### ASSIGNMENT
Every line below between the one holding "Switch to the 基金 tab" and the one holding "Given: Click the 4.579 winners count cell", inclusive, should be copied exactly, and no other line.
______
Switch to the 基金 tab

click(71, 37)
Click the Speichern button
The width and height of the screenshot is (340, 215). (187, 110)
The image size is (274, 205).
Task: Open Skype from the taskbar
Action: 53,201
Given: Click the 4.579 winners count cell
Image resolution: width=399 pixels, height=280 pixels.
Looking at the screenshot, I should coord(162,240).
______
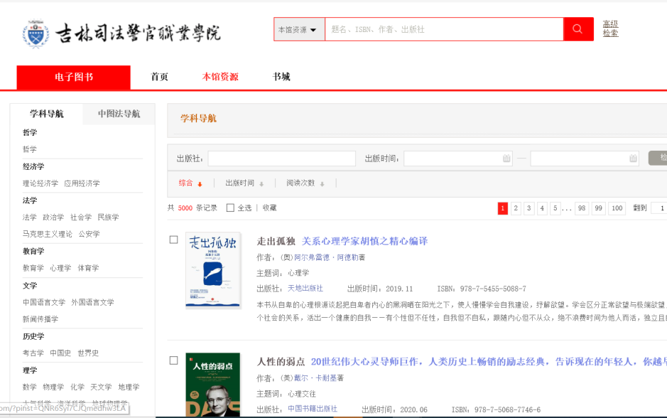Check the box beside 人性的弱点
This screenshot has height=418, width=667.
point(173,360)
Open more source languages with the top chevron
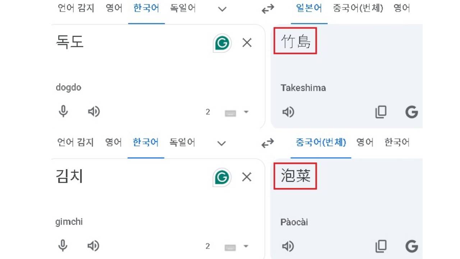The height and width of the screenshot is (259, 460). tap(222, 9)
______
### SOLVED PROBLEM
Switch to the 基金 tab

click(71, 37)
Click the Speichern button
The width and height of the screenshot is (340, 215). (187, 110)
The image size is (274, 205).
Task: Open Skype from the taskbar
Action: 53,201
Given: Click the 4.579 winners count cell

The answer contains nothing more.